Microsoft has announced its Bing search site now supports Google's AMP webpages. This has been a slow burn adoption considering Microsoft joined the open-source development back in 2016. The company has been offering AMP on its mobile Bing app for some time, and is now moving it to desktop.
Accelerated Mobile Pages (AMP) are a Google-led project for creating webpages that are faster and more responsive. Reducing loading times through caching techniques is the main benefit of AMP. In terms of Microsoft, the company will now integrate support directly into Bing on the web.
Users will now see a lightning icon at the top of websites that already support AMP. Pages that do support the project will now load faster than websites that do not. Another benefit is quicker performance on slow network connections.
Microsoft explains that the access is limited to the United States for the time being:
“On Monday, the 17th we started the first phase of the global roll out of this AMP viewer and AMP carrousel in the United States for the news carrousel.

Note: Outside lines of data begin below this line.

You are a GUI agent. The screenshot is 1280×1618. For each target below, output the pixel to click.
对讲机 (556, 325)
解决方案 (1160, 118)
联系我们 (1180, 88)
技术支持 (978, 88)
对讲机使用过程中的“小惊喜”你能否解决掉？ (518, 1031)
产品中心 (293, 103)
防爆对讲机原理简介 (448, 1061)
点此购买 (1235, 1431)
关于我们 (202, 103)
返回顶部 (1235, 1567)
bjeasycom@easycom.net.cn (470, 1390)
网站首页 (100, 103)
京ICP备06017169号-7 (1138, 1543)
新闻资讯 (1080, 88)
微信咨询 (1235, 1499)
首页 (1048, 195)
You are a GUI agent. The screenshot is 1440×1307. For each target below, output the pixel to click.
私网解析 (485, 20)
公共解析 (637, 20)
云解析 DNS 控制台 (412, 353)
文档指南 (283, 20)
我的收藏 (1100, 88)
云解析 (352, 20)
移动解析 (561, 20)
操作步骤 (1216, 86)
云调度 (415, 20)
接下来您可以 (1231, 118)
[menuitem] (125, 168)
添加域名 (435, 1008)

We will continue the phased roll out to more web sites, more countries and regions and other links in the search results pages.”

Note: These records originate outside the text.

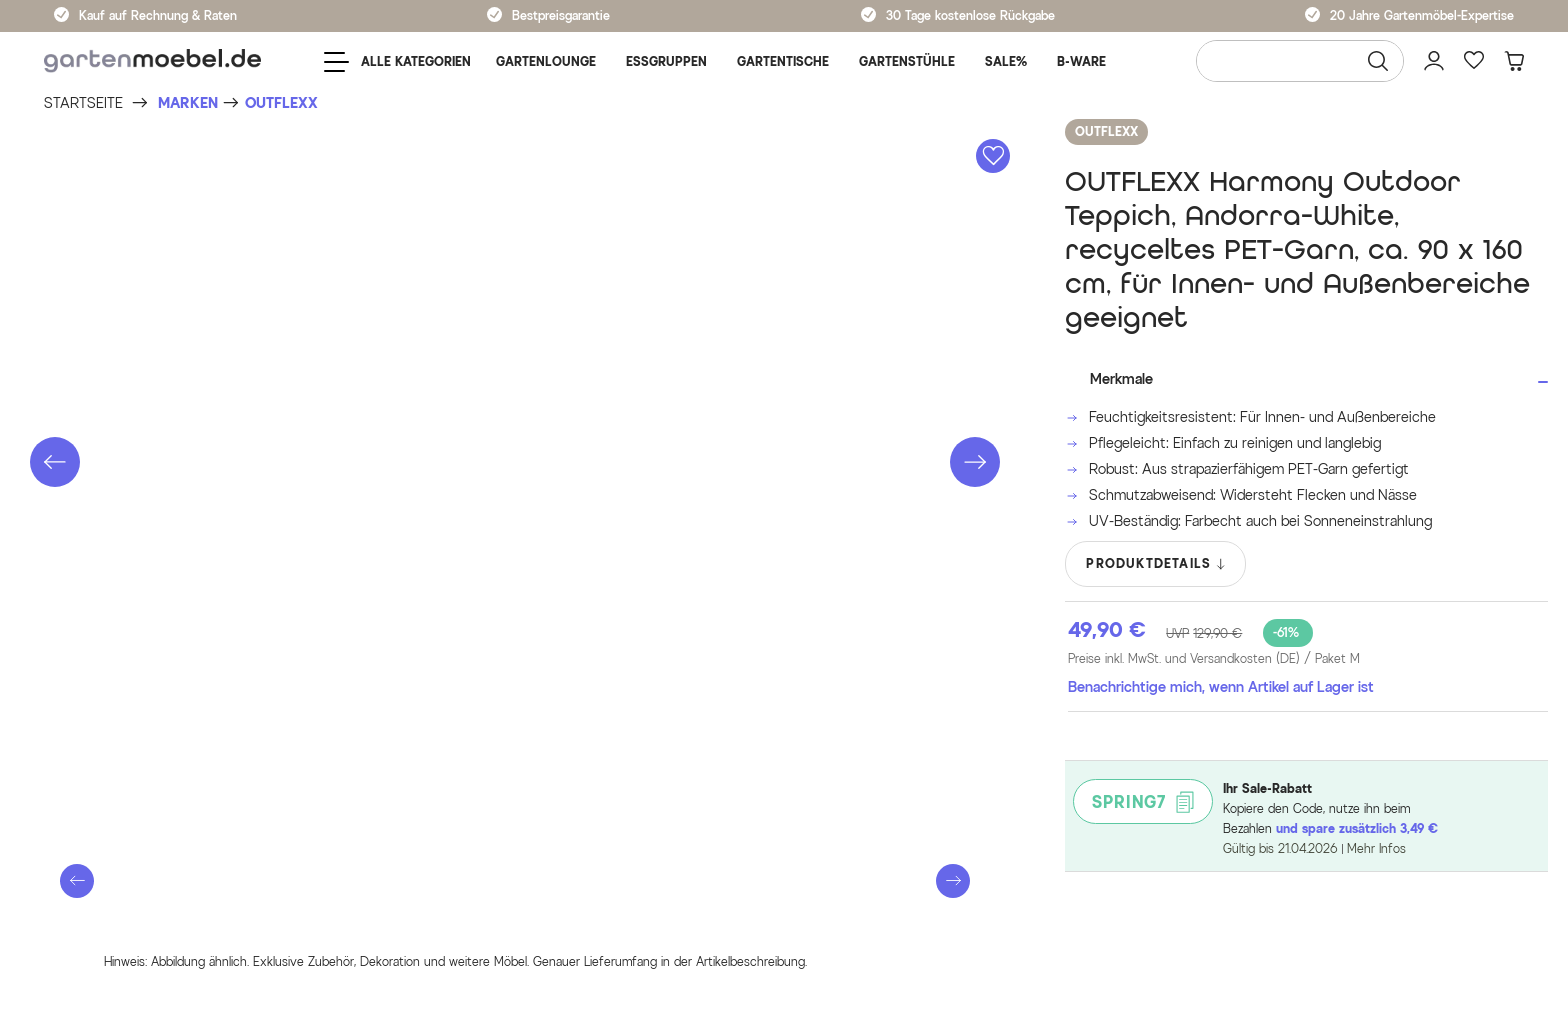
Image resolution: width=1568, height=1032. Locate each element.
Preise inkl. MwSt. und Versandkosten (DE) (1214, 659)
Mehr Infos (1376, 848)
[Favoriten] (1474, 61)
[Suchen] (1378, 61)
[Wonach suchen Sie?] (1300, 61)
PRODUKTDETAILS (1156, 564)
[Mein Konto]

So, global users will have to wait, but that's now standard for Bing features. The search engine still has a foothold market share in the U.S., but not in other markets. It stands to reason Microsoft focuses on its core market first.

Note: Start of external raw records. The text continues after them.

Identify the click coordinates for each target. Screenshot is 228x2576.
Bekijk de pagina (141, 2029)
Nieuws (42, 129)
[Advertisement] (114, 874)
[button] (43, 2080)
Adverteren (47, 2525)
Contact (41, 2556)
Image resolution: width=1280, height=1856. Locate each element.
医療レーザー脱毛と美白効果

As mentioned, Microsoft joined the Accelerated Mobile Pages push back in 2016. That was an integration on Bing for Android and iOS. AMP is integrated primarily in the search function of both iOS and Android. As results are loading, the Bing App checks if each article has an AMP page.
Now on the web, AMP is available as a viewer and Cache in Bing. Microsoft says users need to give Bingbot permissions to enable AMP content:
“In order to enable your AMP published content within Bing, you need to allow the Bingbot (our crawler) to fetch AMP content and allow cross-origin resource sharing (CORS) for bing-amp.com domain.”